Saved entries:
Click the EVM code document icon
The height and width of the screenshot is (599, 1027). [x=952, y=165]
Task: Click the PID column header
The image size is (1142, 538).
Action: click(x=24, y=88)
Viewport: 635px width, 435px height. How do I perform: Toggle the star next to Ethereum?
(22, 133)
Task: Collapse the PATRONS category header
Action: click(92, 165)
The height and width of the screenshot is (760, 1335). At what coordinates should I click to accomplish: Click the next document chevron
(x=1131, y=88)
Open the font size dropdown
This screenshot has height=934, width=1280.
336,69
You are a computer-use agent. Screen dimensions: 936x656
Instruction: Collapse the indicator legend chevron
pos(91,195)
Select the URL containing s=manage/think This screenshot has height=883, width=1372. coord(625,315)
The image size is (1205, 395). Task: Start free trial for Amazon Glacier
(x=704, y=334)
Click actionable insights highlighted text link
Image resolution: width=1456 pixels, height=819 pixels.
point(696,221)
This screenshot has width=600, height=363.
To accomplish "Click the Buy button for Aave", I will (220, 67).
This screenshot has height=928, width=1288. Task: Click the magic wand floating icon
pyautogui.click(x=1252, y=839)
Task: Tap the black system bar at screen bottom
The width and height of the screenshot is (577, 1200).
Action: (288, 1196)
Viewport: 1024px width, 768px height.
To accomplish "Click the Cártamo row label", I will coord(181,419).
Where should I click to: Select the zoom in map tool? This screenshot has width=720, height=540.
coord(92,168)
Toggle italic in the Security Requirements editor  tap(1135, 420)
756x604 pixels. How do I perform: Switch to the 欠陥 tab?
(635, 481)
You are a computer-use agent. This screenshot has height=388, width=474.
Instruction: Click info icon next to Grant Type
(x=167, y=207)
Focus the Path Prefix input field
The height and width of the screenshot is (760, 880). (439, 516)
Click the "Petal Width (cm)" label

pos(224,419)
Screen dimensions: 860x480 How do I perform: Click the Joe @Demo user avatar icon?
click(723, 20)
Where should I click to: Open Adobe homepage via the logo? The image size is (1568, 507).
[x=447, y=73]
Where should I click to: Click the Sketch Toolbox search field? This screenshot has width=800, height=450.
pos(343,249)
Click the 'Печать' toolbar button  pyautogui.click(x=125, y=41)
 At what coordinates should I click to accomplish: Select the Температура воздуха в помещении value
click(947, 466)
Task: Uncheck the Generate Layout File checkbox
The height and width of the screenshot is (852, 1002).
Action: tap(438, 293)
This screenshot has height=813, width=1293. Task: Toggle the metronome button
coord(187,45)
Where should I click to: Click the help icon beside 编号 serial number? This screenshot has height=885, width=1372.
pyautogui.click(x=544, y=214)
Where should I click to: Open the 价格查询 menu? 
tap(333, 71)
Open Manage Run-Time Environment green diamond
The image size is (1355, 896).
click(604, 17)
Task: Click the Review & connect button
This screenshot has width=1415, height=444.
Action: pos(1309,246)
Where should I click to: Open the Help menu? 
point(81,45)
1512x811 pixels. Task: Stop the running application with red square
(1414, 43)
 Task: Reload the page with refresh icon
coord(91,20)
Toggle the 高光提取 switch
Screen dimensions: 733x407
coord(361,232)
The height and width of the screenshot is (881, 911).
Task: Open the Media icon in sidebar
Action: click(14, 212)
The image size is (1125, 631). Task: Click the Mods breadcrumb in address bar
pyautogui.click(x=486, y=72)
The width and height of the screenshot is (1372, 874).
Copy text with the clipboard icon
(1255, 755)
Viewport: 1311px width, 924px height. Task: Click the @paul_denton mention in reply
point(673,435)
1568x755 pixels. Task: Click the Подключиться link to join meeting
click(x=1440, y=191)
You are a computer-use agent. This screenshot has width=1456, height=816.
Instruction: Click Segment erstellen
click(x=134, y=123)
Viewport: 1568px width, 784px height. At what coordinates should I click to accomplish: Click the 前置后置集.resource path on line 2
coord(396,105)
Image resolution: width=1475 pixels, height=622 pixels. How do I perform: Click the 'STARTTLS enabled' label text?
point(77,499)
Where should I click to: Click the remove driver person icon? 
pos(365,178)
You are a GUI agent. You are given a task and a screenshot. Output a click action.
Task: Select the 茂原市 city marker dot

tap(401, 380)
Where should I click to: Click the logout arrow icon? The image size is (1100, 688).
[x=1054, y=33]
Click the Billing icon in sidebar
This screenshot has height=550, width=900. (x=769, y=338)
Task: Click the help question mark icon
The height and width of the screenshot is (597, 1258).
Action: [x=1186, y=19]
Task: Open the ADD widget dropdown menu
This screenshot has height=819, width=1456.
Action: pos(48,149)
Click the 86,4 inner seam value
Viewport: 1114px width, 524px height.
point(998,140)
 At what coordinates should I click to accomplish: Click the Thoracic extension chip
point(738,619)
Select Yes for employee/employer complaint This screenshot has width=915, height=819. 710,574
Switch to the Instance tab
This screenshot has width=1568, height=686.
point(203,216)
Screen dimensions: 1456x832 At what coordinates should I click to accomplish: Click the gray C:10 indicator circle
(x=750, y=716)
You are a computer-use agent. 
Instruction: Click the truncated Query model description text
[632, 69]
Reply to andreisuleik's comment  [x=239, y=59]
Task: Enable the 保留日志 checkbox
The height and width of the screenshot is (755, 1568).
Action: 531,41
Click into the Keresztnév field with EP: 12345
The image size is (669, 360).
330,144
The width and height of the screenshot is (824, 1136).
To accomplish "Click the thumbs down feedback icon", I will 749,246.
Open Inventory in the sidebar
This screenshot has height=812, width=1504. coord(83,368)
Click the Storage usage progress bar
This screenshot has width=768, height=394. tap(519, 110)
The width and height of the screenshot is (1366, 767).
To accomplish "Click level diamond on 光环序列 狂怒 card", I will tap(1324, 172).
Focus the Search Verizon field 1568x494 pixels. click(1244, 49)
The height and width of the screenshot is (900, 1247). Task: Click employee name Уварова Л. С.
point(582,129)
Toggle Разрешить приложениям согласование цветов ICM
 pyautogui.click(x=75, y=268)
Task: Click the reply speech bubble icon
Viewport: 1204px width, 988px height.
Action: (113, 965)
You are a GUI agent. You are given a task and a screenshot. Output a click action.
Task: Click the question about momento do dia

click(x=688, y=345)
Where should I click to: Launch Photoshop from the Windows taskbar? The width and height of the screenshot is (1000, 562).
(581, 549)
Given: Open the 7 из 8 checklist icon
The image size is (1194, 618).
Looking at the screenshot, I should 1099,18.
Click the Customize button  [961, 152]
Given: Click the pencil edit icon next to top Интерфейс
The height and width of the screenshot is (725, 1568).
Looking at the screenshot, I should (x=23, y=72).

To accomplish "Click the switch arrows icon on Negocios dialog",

INSTRUCTIONS TO FOLLOW:
Reading through the records above, report each line in which the string "computer" is found.

ANSWER BELOW:
You are a computer-use agent. Screen dimensions: 936x656
You are a computer-use agent. This screenshot has height=388, width=474.
You are a computer-use agent. This screenshot has width=1456, height=816.
You are a computer-use agent. 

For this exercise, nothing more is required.